Le jury du LVMH Prize 2021 a décerné le prix LVMH à la créatrice méditerranéenne Nensi Dojaka
Situé entre la Grèce et le Kosovo, l’Albanie est un pays du continent liquide, qui dévoile une variété de paysages alternant entre montagnes rocheuses et côtes méditerranéennes.
Originaire d’Albanie, Nensi Dojaka est basée à Londres et a effectué ses études à la Central Saint Martins. Son travail sur les vêtements féminins, prisé dès le lancement de sa marque éponyme en 2020 par des célébrités de la mode, est un hommage à certains codes des vestiaires méditerranéens. De la forte présence du noir, aux jeux de dévoilements des corps, en passant par les coupes symétriques, très présentes dans les pays au capital architectural fort (tels que l’Espagne, l’Italie, la Tunisie,…) la créatrice – qui défile désormais à la Fashion Week de Londres -interprète ce socle culturel méditerranéen au sein d’une époque qui redéfinit les corps.
En effet, comme le soulignait l’historien Laurent Cotta lors de l’exposition Noir(s) en 2012 au Musée de la Mode de Marseille, le noir est porteur d’histoires méditerranéennes qui divergent selon les lieux et le temps.

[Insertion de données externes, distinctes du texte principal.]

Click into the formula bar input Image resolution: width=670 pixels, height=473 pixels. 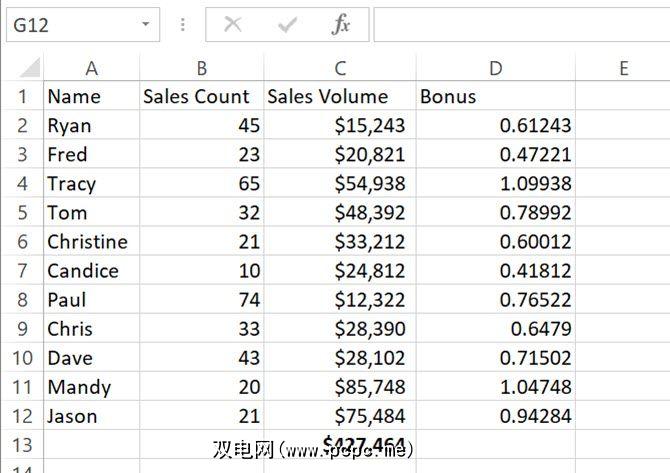click(520, 25)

Ses symboliques sont parfois même contradictoires d’une culture à l’autre mais sa présence est permanente et commune. Rappelons que le noir est la couleur de la Xhubleta, une robe pour femmes appartenant au vestiaire des costumes traditionnels du nord de l’Albanie (et déclinée en noir et blanc pour les jeunes filles). La xhubelta symbolisait le rapport entre la beauté des femmes de la montagne et les liens avec la religion.
C’est parce que le noir est décliné symboliquement et à travers les époques et cultures qu’il permet de projeter de multiples déclinaisons dans la création vestimentaire. Par son omniprésence en Méditerranée (et dans la mode), cette couleur est à la fois rassembleuse et individuelle, collective et intimiste.
Nensi Dojaka est, comme de nombreuses créatrices méditerranéennes, une ambassadrice de cette teinte polysémique qui ne cesse de satisfaire les vestiaires et représentations collectives de l’élégance.
En parallèle, la créatrice développe de nombreux corsets, qu’elle offre comme moins contraignants et plus à l’écoute des corps. Ces corps justement dont elle déplace le dévoilement, privilégiant des zones rarement considérées par les coupes vestimentaires classiques. Ici, c’est la découpe qui est rejouée. Son travail de tailoring lui permet de créer des respirations textiles inattendues, quasi cartographiques, comme un écho à l’allégement et au raccourcissements des costumes traditionnels méditerranéens. Comme un écho, aussi, à la libération des corps par les courants bodypositive qui parcourent l’Occident, proposant une lecture moins normative et moins genrée, axée sur une beauté renouvelée, entre nudité et pudeur volontaire.
Par cette filiation méditerranéenne esthétiquement revendiquée, il n’est pas étonnant que l’univers de la créatrice ait séduit si rapidement l’italien Alessandro Dell’Acqua pour collaborer à sa marque N°21.
Cette année, le jury était composé de grands noms de la mode telle que la créatrice et militante pour une mode éco-responsable Stella McCartney, ou encore l’italienne Maria Grazia Chiuri.
Parmi les finalistes, le Fonds de Dotation Maison Mode Méditerranée comptait l’une de ses membres : la créatrice libanaise Cynthia Merhej, fondatrice de la marque Renaissance Renaissance, pour laquelle nous lui avions décerné l’OpenMyMed Prize en 2020, et qui est désormais titulaire de la Bourse Création 2021 du Fonds de Dotation.